=== Input data ===

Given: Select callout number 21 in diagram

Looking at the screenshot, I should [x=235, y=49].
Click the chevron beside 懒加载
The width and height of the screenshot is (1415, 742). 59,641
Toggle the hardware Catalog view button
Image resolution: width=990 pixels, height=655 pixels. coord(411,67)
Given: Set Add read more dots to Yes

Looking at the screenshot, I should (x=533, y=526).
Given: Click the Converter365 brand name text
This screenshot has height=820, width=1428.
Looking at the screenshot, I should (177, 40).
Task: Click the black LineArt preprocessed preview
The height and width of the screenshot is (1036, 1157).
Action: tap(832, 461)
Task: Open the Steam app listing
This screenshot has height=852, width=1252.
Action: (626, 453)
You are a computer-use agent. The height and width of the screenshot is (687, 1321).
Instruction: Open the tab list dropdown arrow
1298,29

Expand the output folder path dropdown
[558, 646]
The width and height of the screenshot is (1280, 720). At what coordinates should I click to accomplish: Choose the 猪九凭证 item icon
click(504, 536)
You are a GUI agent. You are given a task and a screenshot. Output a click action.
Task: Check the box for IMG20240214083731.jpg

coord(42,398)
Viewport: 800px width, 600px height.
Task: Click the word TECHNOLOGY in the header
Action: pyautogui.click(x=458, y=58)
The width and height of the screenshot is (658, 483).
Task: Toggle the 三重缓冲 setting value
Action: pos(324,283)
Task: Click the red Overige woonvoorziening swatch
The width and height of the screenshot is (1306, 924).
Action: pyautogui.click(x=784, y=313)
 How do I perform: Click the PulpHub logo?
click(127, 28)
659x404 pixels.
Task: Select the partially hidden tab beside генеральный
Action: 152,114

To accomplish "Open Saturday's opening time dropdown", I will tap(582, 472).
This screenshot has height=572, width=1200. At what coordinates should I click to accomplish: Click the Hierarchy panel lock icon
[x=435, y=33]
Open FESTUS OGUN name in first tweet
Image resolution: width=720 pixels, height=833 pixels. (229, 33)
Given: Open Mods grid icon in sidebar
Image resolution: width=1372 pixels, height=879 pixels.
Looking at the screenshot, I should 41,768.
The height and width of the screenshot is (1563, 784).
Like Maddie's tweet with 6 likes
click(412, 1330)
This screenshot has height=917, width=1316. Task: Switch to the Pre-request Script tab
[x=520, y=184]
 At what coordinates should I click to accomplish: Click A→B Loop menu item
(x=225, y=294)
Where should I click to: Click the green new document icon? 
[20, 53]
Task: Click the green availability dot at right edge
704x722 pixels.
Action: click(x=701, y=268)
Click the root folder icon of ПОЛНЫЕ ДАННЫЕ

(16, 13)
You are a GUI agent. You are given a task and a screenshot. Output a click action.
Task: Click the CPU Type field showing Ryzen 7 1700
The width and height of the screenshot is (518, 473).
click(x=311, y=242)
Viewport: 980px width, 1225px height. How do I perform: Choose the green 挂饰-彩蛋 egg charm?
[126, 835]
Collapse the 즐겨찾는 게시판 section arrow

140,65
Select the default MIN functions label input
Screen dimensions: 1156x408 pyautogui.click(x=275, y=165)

===

▶ [What you need to do]
Write the whole of the material out again, exactly.

▶ [Completed exercise]
Given: Select callout number 21 in diagram

Looking at the screenshot, I should [x=235, y=49].
Click the chevron beside 懒加载
The width and height of the screenshot is (1415, 742). 59,641
Toggle the hardware Catalog view button
Image resolution: width=990 pixels, height=655 pixels. coord(411,67)
Given: Set Add read more dots to Yes

Looking at the screenshot, I should (x=533, y=526).
Given: Click the Converter365 brand name text
This screenshot has height=820, width=1428.
Looking at the screenshot, I should (177, 40).
Task: Click the black LineArt preprocessed preview
The height and width of the screenshot is (1036, 1157).
Action: tap(832, 461)
Task: Open the Steam app listing
This screenshot has height=852, width=1252.
Action: (626, 453)
You are a computer-use agent. The height and width of the screenshot is (687, 1321).
Instruction: Open the tab list dropdown arrow
1298,29

Expand the output folder path dropdown
[558, 646]
The width and height of the screenshot is (1280, 720). At what coordinates should I click to accomplish: Choose the 猪九凭证 item icon
click(504, 536)
You are a GUI agent. You are given a task and a screenshot. Output a click action.
Task: Check the box for IMG20240214083731.jpg

coord(42,398)
Viewport: 800px width, 600px height.
Task: Click the word TECHNOLOGY in the header
Action: pyautogui.click(x=458, y=58)
The width and height of the screenshot is (658, 483).
Task: Toggle the 三重缓冲 setting value
Action: pos(324,283)
Task: Click the red Overige woonvoorziening swatch
The width and height of the screenshot is (1306, 924).
Action: pyautogui.click(x=784, y=313)
 How do I perform: Click the PulpHub logo?
click(127, 28)
659x404 pixels.
Task: Select the partially hidden tab beside генеральный
Action: 152,114

To accomplish "Open Saturday's opening time dropdown", I will tap(582, 472).
This screenshot has height=572, width=1200. At what coordinates should I click to accomplish: Click the Hierarchy panel lock icon
[x=435, y=33]
Open FESTUS OGUN name in first tweet
Image resolution: width=720 pixels, height=833 pixels. (229, 33)
Given: Open Mods grid icon in sidebar
Image resolution: width=1372 pixels, height=879 pixels.
Looking at the screenshot, I should 41,768.
The height and width of the screenshot is (1563, 784).
Like Maddie's tweet with 6 likes
click(412, 1330)
This screenshot has height=917, width=1316. Task: Switch to the Pre-request Script tab
[x=520, y=184]
 At what coordinates should I click to accomplish: Click A→B Loop menu item
(x=225, y=294)
Where should I click to: Click the green new document icon? 
[20, 53]
Task: Click the green availability dot at right edge
704x722 pixels.
Action: click(x=701, y=268)
Click the root folder icon of ПОЛНЫЕ ДАННЫЕ

(16, 13)
You are a GUI agent. You are given a task and a screenshot. Output a click action.
Task: Click the CPU Type field showing Ryzen 7 1700
The width and height of the screenshot is (518, 473).
click(x=311, y=242)
Viewport: 980px width, 1225px height. How do I perform: Choose the green 挂饰-彩蛋 egg charm?
[126, 835]
Collapse the 즐겨찾는 게시판 section arrow

140,65
Select the default MIN functions label input
Screen dimensions: 1156x408 pyautogui.click(x=275, y=165)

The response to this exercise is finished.